Over one million landmines remain undetected in Turkey: NGO
ISTANBUL - Anadolu Agency
There are still 3,520 mined areas in Turkey, the report said, calling on the government to step up the process as the time frime allotted by the Anti-Personnel Mine Ban Convention ends this year. DHA photoMore than one million landmines still remain undetected in Turkey, a local NGO advocating for the fulfillment of the Anti-Personnel Mine Ban Convention said in a report released on Nov. 28. Only 1 percent of mined areas has been cleared since 1998, the report also said, adding that one person was killed or severely injured due to a landmine every three days.
The head of the initiative for “A Turkey Without Landmines”, Muteber Öğreten, said that Turkey had asked for eight additional years to finish clearing all landmines, calling on the Turkish government to expedite the process in order to fulfill its commitments to the Anti-Personnel Mine Ban Convention.
Turkey became a party to the Convention, also known as the Ottawa Treaty, ten years ago, which is the time frame allotted to countries to clear all its mined areas. However, there are still 3,520 mined areas in Turkey and only 26,000 mines were cleared in 2012, according to the report.

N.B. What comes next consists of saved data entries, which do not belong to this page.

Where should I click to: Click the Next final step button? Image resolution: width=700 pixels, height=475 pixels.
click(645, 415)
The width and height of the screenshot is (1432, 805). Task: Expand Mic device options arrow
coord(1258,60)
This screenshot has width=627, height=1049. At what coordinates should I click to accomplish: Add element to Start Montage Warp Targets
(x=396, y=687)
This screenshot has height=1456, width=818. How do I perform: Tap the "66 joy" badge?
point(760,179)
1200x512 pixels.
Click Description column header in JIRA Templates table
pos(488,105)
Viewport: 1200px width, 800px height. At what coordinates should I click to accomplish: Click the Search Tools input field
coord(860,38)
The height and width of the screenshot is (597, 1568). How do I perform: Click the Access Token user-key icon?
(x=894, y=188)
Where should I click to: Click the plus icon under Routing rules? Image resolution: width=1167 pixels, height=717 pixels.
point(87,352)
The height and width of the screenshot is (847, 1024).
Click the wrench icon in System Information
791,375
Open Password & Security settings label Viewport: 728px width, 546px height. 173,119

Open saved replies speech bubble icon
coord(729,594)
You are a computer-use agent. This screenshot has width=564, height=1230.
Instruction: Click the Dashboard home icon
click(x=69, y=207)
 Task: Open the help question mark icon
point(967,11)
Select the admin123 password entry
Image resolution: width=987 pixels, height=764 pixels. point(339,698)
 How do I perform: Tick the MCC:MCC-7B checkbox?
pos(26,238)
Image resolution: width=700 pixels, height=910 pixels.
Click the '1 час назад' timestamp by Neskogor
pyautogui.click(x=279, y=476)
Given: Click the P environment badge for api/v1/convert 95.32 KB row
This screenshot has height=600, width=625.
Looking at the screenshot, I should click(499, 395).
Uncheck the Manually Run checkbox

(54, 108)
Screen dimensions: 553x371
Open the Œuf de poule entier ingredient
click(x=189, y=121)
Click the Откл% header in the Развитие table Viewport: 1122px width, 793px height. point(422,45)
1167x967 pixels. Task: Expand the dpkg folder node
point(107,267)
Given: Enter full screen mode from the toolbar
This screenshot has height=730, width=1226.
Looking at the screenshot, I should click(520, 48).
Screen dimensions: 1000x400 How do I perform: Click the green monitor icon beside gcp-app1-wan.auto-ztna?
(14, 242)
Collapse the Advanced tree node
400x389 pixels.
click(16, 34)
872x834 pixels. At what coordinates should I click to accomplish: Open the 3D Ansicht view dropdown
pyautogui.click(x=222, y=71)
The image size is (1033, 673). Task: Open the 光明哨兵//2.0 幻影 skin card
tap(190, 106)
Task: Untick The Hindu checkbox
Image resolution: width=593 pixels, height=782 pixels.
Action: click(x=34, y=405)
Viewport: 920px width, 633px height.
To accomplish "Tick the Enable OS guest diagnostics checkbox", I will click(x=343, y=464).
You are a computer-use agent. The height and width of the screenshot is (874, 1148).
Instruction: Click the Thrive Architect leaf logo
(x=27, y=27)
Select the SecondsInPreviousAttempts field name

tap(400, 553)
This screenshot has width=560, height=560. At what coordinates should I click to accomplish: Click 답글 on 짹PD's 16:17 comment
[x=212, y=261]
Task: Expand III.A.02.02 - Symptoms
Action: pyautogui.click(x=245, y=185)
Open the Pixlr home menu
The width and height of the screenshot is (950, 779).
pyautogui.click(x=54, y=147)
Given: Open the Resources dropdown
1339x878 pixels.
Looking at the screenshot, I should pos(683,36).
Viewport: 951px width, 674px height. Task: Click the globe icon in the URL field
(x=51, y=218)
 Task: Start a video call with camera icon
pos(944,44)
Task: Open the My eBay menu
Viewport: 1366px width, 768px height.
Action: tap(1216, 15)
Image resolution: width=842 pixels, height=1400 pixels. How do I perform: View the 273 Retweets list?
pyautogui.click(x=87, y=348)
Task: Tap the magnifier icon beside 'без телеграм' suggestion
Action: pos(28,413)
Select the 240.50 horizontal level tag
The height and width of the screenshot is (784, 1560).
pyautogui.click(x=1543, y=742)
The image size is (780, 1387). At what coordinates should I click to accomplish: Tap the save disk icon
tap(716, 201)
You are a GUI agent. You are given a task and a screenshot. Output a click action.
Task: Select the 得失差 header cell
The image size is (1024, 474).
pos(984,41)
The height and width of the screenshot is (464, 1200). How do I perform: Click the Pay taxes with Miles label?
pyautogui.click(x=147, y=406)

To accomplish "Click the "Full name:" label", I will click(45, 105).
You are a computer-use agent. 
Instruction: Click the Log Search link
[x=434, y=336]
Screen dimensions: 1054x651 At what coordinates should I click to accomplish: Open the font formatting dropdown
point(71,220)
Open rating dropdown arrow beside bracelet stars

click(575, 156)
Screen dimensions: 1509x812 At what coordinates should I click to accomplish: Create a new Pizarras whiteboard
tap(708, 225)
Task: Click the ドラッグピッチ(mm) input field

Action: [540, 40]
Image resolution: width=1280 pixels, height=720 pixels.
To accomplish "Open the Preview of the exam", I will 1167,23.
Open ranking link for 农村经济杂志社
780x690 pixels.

“We are very concerned. The time needed [to complete the project] could exceed [the stipulated 10-year time frame], which means casualties will continue for at least eight years,” Öğreten said.
Turkey spent 55 million Turkish Liras on clearing landmines since 2004, with each clearance of a single landmine having cost the government 4,678 TL.
As per the report, Turkey had destroyed over three millions stockpiled mines and only 15,000 remained for training purposes.
Öğreten also stressed landmines were traded clandestinely, with shipments that have been seized in Syria and Yemen attesting to the claim.
For his part, the head of the Turkish Federation of Disabled People, Şükrü Boyraz, said those who became handicapped after stepping on a landmine were “left to their fate.”
Boyraz also said that each local in almost any village or city located in Eastern or Southeastern Anatolia knew someone who was killed or disabled by landmines.